In Section 4 (Semantic-Web Methods for Auditable Privacy-preserving Data Analysis) the used semantic technologies are introduced and specified using example implementations. The permanent URIs do not resolve: the access to the meta (http://w3id.org/wellfort/ns/meta#) and id (http://w3id.org/wellfort/id) vocabularies results in a 404 error; however the meta could be at least found https://wellfort.ifs.tuwien.ac.at/ns/metadata/. In this vocabulary, authors define :hasDataCategory, however they could have used dpv:hasPersonalDataCategory.
I find a problem with http://w3id.org/wellfort/ns/dpv (already published here “User consent modeling for ensuring transparency and compliance in smart cities”), because DPV classes are massively copied in the ontology --either use import or directly refer to the original URIs, but dont replicate the triples!- not relevant for the paper though.
Is correct the use of wasGeneratedBy as in the figure? wasGeneratedBy should be connected to an Activity, not to an Agent.

In Section 4.1, the authors state that “RDFS reasoning is used to expand the dataset selection based on the subsumption relations between data categories.” (P7R41-45), but it is not clear whether the same process is used to reason over purposes, processing categories and so on.

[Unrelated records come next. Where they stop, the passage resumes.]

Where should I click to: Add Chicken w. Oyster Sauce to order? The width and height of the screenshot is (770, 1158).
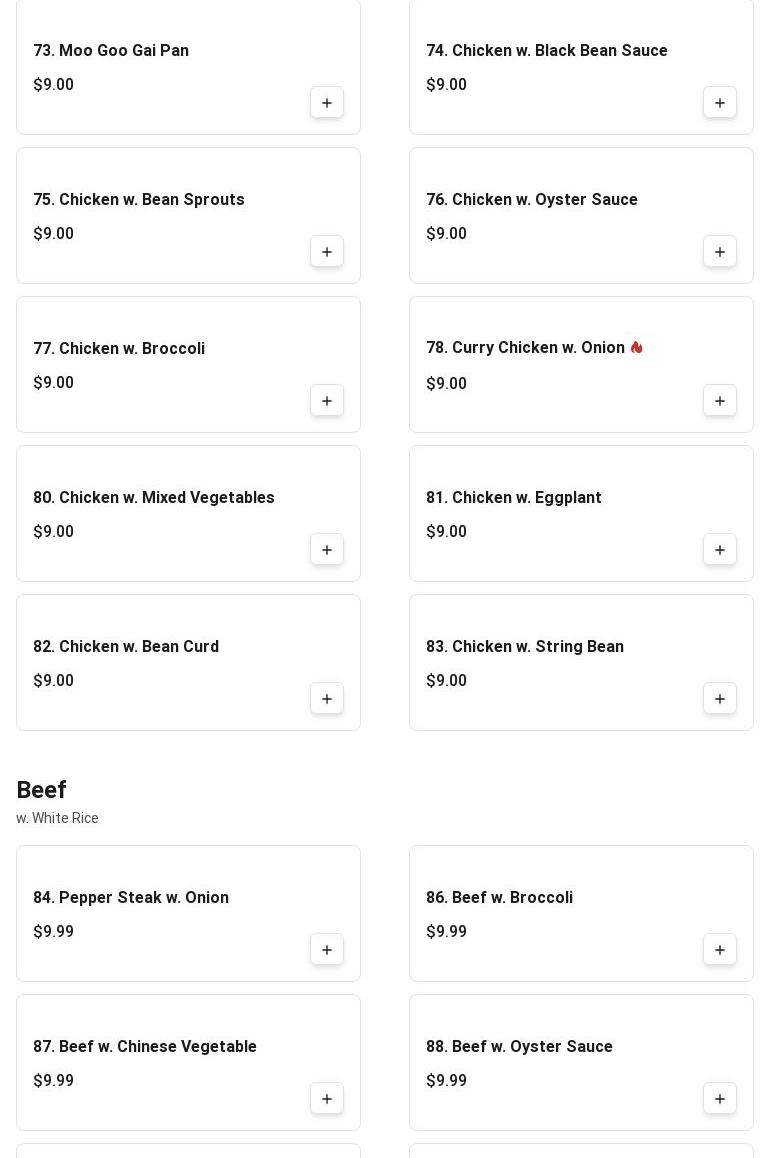(x=720, y=252)
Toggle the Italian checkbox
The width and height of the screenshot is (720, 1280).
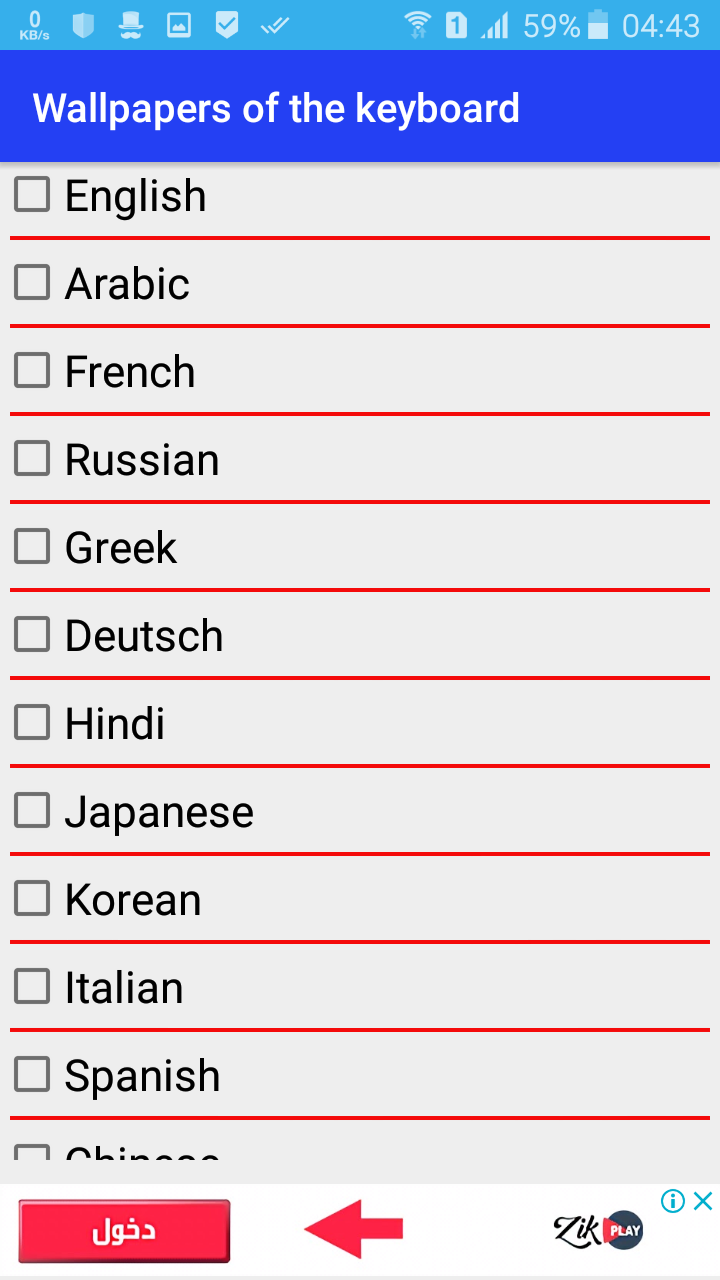point(32,986)
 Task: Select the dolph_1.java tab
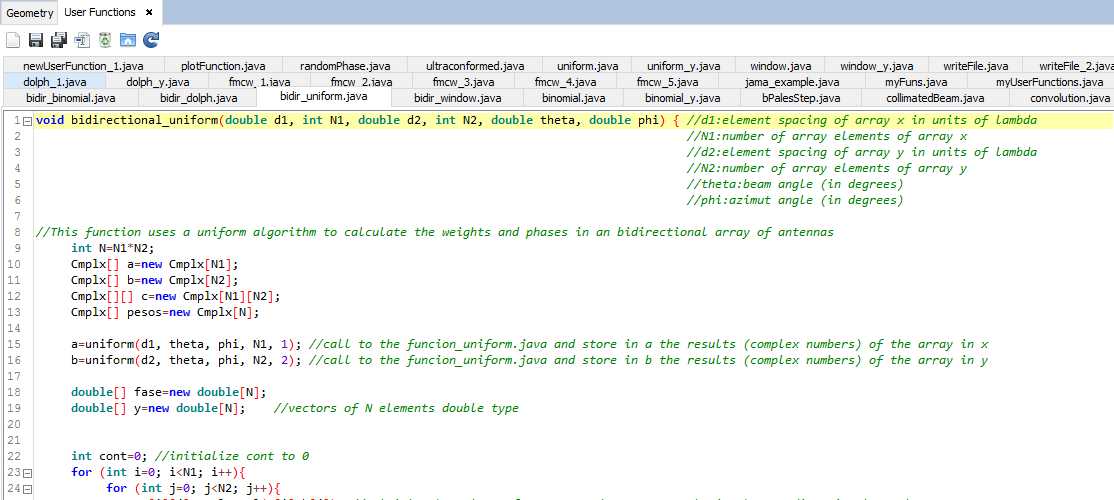55,82
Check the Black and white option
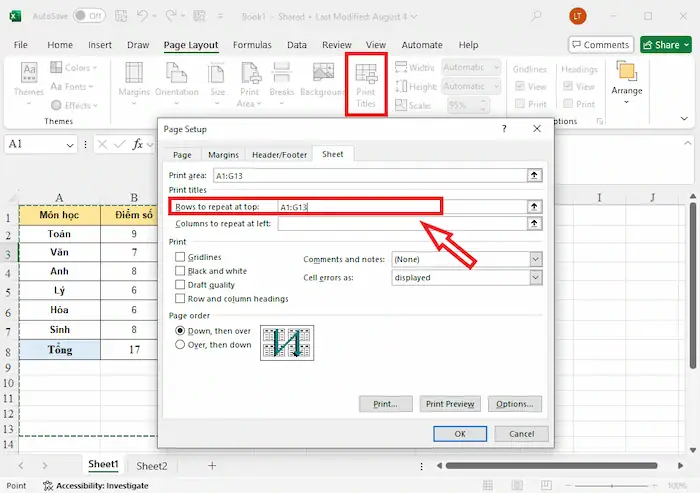Screen dimensions: 700x493 pyautogui.click(x=180, y=271)
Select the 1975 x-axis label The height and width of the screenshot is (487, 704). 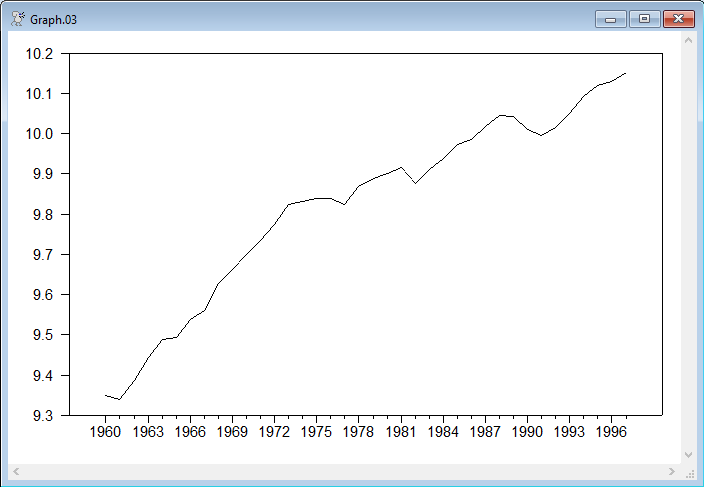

The light blue color used in the Listing 2 cannot be easily seen. Also, in Section 4.2 the further subsections are introduced but Section 4.2.4 is missing. In Section 4.2.2, where the auditability competency questions are presented, I would also include some questions regarding the used types of personal data and processing activities in the user-centric questions. Also, in Section 4.2.3, the wprv:AnalysisEnvironment and the wprv:StudyPurpose are missing from Fig. 4 and the wprv:StudyResult is presented in Fig.4 but it is not specified in the text. The wprv:StudyPurpose is introduced as “the context of a study, such as recipient, purpose, processing type and duration.” (P11R4). This can be confusing, as the study purpose is one component that describes the context of the study, so I would rename this entity to something like wprv:StudyContext instead of wprv:StudyPurpose. Also regarding Fig. 4, it is not clear in the illustration what is the meaning of the lines connecting the concepts and the respective properties and the properties are too small making it difficult to read. Finally, the formalism presented in 4.1.3 is inadequate, for the inclusion in Formula 1 is unclear (concept inclusion?).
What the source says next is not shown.